3 ½ stars
Pierce Brosnan has tried almost every role imaginable since hanging up his license to kill back with the 2002 James Bond flick Die Another Day. He’s done a fair share of action thrillers. Still, he’s also done westerns (Seraphim Falls), romantic comedies (Some Kind of Beautiful), family films (Cinderella), and even threw his hat into the world of comic book movies (Black Adam). Some of his choices have worked, and some have not, but except for those two miserable Mamma Mia movies, he’s always been entertaining to watch.
With his latest film, Fast Charlie, Brosnan finds his sweet spot and delivers his best performance in years. In the movie, Brosnan plays Charlie Swift, a fixer for an aging Mississippi mob headed by Stan Mullen (James Caan). As the story opens, Charlie is out on a hit with a young protege named Blade (Brennan Keel Cook). What seems like an easy job goes hilariously sideways when Blade tries to outwit his mentor and instead ends up doubling the body count and sparking a gang war for control of the city.
It’s the perfect storm for a man of Charlie’s talents; he is a fixer, after all, and soon meets with his boss to start developing a plan not simply to win but to wipe out the competition.
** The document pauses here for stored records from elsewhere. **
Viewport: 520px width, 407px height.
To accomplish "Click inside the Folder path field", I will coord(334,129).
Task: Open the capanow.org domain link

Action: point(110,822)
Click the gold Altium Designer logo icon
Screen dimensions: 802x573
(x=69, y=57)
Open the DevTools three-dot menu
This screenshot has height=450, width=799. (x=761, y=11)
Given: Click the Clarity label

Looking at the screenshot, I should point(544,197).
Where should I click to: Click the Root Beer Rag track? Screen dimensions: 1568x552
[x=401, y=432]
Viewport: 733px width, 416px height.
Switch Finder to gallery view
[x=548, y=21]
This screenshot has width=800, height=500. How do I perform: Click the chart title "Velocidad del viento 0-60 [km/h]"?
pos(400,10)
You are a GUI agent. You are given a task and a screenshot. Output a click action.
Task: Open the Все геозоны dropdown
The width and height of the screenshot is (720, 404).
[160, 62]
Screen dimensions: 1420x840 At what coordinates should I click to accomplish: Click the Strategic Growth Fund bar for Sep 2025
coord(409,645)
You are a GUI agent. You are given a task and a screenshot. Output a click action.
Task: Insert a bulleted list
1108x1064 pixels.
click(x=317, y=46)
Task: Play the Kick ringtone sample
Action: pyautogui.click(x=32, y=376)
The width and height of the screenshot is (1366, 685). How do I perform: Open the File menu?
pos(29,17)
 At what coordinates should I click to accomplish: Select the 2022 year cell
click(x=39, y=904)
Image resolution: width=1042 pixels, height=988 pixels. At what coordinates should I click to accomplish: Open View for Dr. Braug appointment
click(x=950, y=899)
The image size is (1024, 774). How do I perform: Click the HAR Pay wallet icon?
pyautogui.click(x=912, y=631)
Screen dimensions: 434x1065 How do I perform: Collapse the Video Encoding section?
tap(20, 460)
He also has to explain to Mullen about Marci Kramer (Morena Baccarin), the young taxidermist and ex-wife of the man Charlie and Blade were sent to kill.
It sounds a bit overcomplicated, but veteran director Phillip Noyce (The Bone Collector, Salt) keeps Fast Charlie moving at a snappy pace so you won’t get too bogged down in the plot details, like trying to figure out how two old guys (Brosnan is 70 and Caan, making his last appearance in a film, was 82 when he passed away in 2022) can so completely dominate a gang of much fitter younger men. Maybe it’s the twinkle in their eyes or the sly grin in their delivery, but these two movie veterans bring an old-school cool to Fast Charlie that makes them ageless and timeless.
There’s more to Fast Charlie than a couple of cool old guys, entertaining plot twists, and plenty of well-choreographed fight scenes. There’s Morena Baccarin. A staple of the comic book crossover scene, with performances ranging from being the voice of Talia al Ghoul in the animated Batman movies from DC to playing Vanessa in the two Deadpool movies from the MCU, Baccarin also has an enviable list of non-superhero movie characters on her IMDB.com resume. Watching what she does with her character in Fast Charlie is great fun. She not only goes toe-to-toe with Brosnan in style, whether it’s fighting or leading the way in witty repartee, but she also gives Marci the substance that makes her character the co-lead of the story and not just the token woman up there for viewers on and off screen to ogle. Credit to Noyce and screenwriters Richard Wenk and Victor Gischler for not trying to force a physical romance between Charlie and Marci into the film. The way they handle their relationship is much more effective. And believable.
Chances are that Fast Charlie isn’t going to be on many Top 10 lists this award season; it’s too good. Noyce and company aren’t trying to push the boundaries of cinema or capture the attention of the Academy. They know the crime/comedy genre they are working in and wallow in it to a delightful degree. It’s refreshing.